» **What to produce**
Emit an exact copy of the lines running from the start of the records to the line containing "Select the Totally Enclosed value", both included.

(Collected data entries)

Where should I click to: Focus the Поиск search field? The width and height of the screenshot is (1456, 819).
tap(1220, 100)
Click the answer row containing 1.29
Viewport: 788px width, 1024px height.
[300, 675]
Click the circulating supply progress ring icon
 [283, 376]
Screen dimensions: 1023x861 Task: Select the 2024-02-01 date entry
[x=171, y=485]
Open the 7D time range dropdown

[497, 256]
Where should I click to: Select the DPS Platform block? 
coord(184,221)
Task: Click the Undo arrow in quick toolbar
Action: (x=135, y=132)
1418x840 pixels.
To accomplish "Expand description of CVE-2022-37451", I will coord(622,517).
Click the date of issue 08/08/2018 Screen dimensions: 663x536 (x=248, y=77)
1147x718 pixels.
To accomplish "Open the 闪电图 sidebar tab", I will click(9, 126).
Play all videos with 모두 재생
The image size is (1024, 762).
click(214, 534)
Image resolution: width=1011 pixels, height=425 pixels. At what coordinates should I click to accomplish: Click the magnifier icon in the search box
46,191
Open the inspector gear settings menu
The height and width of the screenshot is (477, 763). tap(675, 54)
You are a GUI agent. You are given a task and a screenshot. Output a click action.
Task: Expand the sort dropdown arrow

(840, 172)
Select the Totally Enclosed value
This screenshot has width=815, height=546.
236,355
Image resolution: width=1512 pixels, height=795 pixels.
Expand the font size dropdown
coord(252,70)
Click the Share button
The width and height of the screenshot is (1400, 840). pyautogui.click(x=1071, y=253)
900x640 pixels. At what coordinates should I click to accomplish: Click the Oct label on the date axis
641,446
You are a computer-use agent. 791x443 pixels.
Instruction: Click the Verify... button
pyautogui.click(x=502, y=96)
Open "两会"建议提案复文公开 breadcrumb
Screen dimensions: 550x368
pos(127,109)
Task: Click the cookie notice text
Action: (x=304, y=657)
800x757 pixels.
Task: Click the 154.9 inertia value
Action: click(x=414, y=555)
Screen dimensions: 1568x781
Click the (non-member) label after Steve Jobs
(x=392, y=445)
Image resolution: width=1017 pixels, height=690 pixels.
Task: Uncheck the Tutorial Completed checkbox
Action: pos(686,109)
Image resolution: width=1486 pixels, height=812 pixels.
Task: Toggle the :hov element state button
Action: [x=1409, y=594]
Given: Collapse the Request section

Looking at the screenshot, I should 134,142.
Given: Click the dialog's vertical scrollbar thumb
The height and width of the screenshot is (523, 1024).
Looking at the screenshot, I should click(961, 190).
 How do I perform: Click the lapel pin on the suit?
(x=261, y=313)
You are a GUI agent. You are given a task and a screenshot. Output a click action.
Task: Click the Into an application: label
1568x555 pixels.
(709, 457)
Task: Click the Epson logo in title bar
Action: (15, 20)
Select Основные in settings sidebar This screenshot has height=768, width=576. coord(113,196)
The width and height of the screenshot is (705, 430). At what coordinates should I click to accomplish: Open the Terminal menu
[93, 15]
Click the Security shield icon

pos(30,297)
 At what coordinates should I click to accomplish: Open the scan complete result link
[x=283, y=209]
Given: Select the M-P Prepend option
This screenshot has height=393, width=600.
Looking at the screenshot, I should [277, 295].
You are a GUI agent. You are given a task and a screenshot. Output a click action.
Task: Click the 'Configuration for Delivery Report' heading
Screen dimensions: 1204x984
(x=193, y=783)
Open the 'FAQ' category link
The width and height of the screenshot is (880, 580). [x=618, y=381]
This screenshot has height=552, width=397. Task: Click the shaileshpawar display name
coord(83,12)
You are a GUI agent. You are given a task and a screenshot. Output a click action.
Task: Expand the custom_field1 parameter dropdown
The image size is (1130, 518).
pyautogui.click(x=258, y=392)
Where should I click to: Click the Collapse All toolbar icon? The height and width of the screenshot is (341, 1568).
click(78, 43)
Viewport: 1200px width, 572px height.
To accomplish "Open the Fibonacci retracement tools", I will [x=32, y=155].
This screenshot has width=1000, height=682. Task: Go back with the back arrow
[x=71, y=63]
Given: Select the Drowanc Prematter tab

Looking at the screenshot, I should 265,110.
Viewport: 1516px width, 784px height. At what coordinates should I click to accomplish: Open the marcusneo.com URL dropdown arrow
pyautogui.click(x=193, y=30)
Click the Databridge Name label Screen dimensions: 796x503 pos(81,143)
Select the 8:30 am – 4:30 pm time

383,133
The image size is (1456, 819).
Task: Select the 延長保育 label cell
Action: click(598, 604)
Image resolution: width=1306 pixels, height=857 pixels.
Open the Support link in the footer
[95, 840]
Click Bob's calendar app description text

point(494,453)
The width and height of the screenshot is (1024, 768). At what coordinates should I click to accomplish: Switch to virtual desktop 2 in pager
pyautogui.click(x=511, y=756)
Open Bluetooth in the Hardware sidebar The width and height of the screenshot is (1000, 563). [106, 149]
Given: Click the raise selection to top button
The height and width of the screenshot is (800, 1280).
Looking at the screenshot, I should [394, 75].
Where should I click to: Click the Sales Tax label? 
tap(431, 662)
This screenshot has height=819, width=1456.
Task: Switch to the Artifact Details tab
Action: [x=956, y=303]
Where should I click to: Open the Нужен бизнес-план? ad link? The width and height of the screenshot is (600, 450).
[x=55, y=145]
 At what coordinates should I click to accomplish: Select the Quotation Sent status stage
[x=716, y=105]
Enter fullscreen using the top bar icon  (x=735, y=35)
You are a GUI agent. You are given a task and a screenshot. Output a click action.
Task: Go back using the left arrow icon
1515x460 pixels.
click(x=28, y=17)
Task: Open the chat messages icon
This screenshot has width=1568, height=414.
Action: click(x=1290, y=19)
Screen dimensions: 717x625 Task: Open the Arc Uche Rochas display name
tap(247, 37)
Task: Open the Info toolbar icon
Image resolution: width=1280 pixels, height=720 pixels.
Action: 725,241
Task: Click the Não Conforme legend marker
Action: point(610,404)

» **Result of this exercise**
Where should I click to: Focus the Поиск search field? The width and height of the screenshot is (1456, 819).
tap(1220, 100)
Click the answer row containing 1.29
Viewport: 788px width, 1024px height.
[300, 675]
Click the circulating supply progress ring icon
 [283, 376]
Screen dimensions: 1023x861 Task: Select the 2024-02-01 date entry
[x=171, y=485]
Open the 7D time range dropdown

[497, 256]
Where should I click to: Select the DPS Platform block? 
coord(184,221)
Task: Click the Undo arrow in quick toolbar
Action: (x=135, y=132)
1418x840 pixels.
To accomplish "Expand description of CVE-2022-37451", I will coord(622,517).
Click the date of issue 08/08/2018 Screen dimensions: 663x536 (x=248, y=77)
1147x718 pixels.
To accomplish "Open the 闪电图 sidebar tab", I will click(9, 126).
Play all videos with 모두 재생
The image size is (1024, 762).
click(214, 534)
Image resolution: width=1011 pixels, height=425 pixels. At what coordinates should I click to accomplish: Click the magnifier icon in the search box
46,191
Open the inspector gear settings menu
The height and width of the screenshot is (477, 763). tap(675, 54)
You are a GUI agent. You are given a task and a screenshot. Output a click action.
Task: Expand the sort dropdown arrow

(840, 172)
Select the Totally Enclosed value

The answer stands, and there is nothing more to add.